Sources: FT, The Guardian
Marco Rubio arrived in France for G7 diplomacy after Donald Trump publicly attacked Nato and complained that allies had refused to help in the Iran war. The meeting outside Paris brings together ministers from countries that have raised objections to the U.S. strategy and are seeking to narrow differences over the conflict while keeping Ukraine and Gaza on the agenda.
The trip underlines how the war is now straining Western diplomacy as much as Middle East security. Trump said Nato had done “absolutely nothing” and that allies had rejected calls to help secure the Strait of Hormuz.
France’s foreign minister said the G7 wanted to create conditions for “lasting peace and stability” in the Middle East, while European allies continued to call for de-escalation.

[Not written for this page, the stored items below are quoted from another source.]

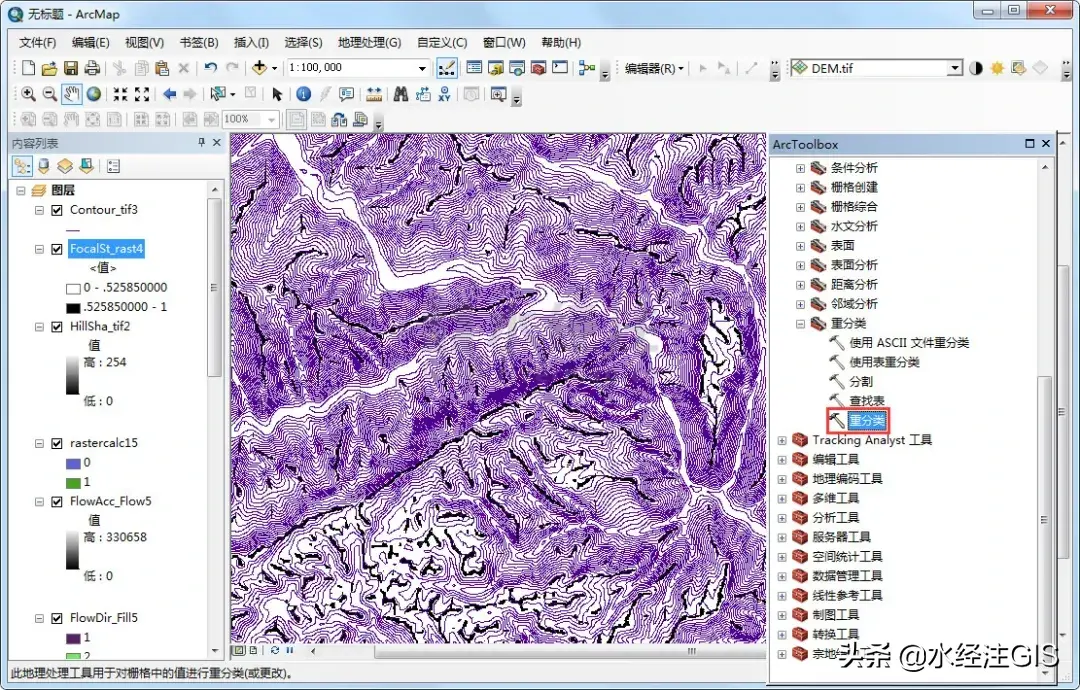The height and width of the screenshot is (690, 1080).
Task: Open the 书签(B) menu
Action: tap(198, 42)
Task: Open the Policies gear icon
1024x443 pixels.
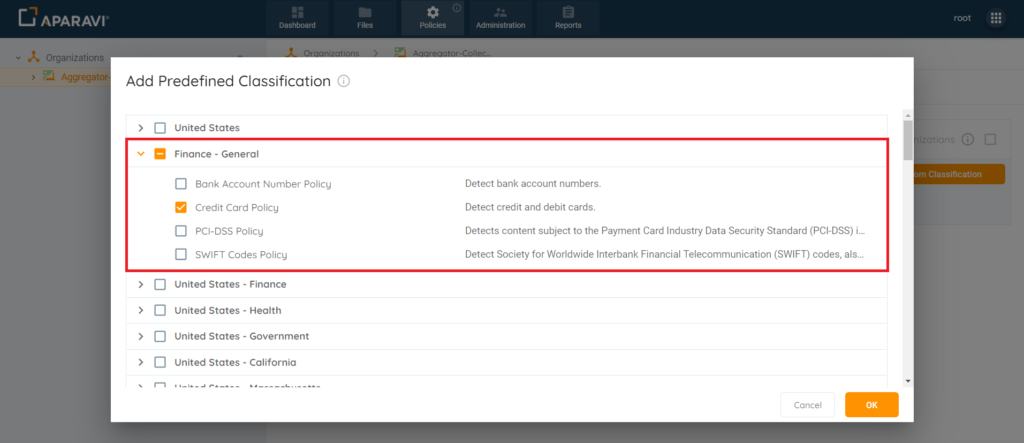Action: point(432,12)
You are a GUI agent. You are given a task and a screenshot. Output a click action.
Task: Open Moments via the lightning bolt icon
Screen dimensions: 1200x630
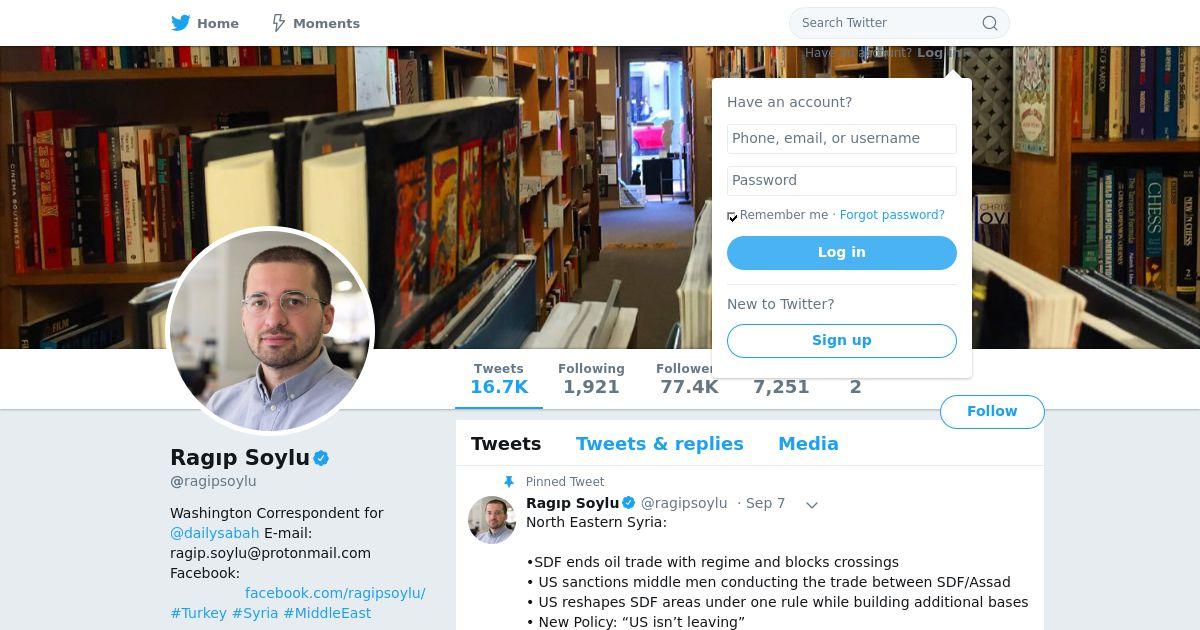pos(279,22)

Rubio’s task is therefore not simply to defend U.S. policy, but to manage widening allied unease around both the war itself and Washington’s handling of it.
Sources: Associated Press, France 24
The European Parliament approved a law designed to speed up the return of irregular migrants by allowing deportation centres outside the EU and imposing tougher penalties on those ordered to leave. The package passed by 389 votes to 206, with 32 abstentions, and would let EU countries send people to third countries unrelated to their origin if bilateral agreements are in place.

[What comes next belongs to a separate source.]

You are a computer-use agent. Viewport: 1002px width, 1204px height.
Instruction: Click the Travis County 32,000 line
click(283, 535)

The controversial law reflects a broader hardening of migration policy across Europe. It would extend detention to up to two years, allow much longer entry bans, and make it easier in some cases to proceed with deportation while appeals continue.
Support from centre-right and far-right groups carried the measure through, while critics warned that the proposed hubs could become “legal black holes” and raised concerns about cooperation with non-democratic regimes. The final text will now be negotiated with EU member states, but major differences appear limited.

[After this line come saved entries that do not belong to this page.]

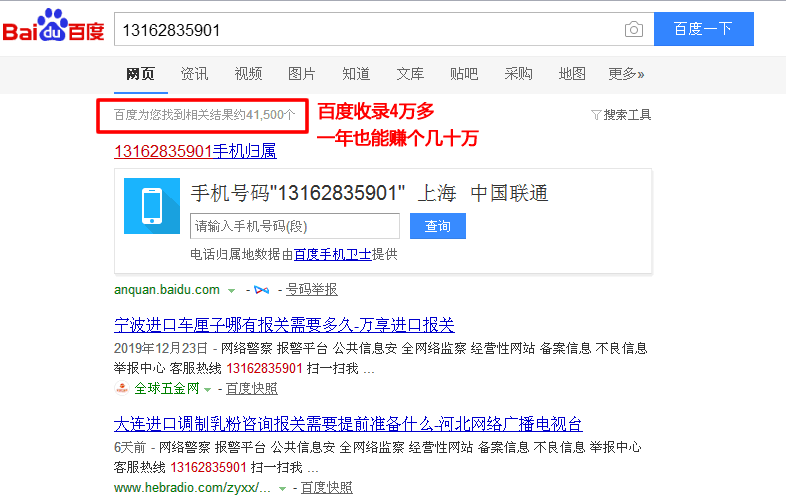Expand dropdown arrow next to www.hebradio.com

(282, 488)
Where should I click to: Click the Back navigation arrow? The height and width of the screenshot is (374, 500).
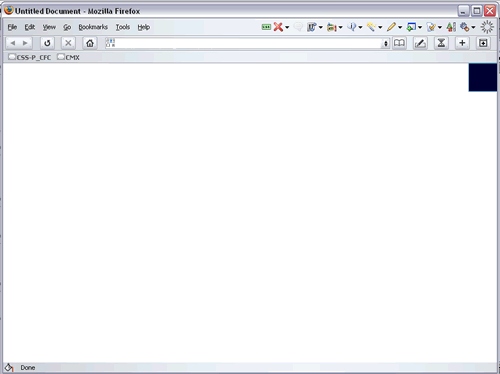click(13, 43)
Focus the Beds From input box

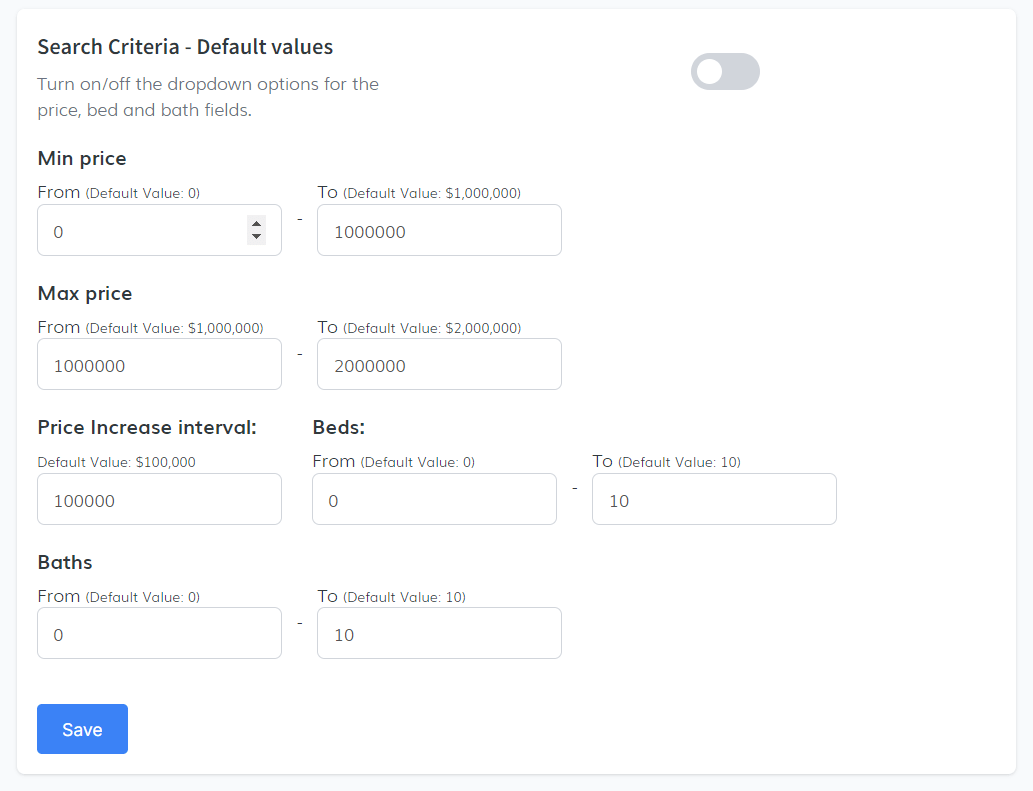pos(433,500)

Sources: Le Monde, Euronews
A federal judge in California temporarily blocked the Pentagon’s designation of Anthropic as a national security supply-chain risk, handing the AI company an early victory in its fight over military use of its Claude model. The ruling pauses the blacklisting after Anthropic argued that the government had punished it for opposing the use of its technology in autonomous weapons and domestic surveillance.
Judge Rita Lin said the administration’s actions appeared designed to punish the company rather than protect national security. She also temporarily halted a directive from President Trump ordering federal agencies to stop using Anthropic’s technology.
The Pentagon had said private companies should not be able to constrain military action, while Anthropic argued that its rights to free speech and due process had been violated. The order will not take effect for seven days, giving the administration time to appeal, but it has already turned a contract dispute into a wider test of how far the government can go in policing dissent from defence suppliers.
Sources: Reuters, NPR
On this day …
On this day in 1977, two Boeing 747 aircraft collided on a fog-covered runway at Los Rodeos Airport in Tenerife, killing 583 people in the deadliest accident in aviation history.
The disaster resulted from a combination of miscommunication, human error, and poor visibility, leading to fundamental changes in aviation protocols.
Standardised phraseology, cockpit resource management, and stricter communication procedures were introduced globally to reduce ambiguity between pilots and air traffic control as a result of the crash.
The incident remains a defining case study in systemic risk and operational failure.
How do complex systems turn small errors into catastrophic outcomes?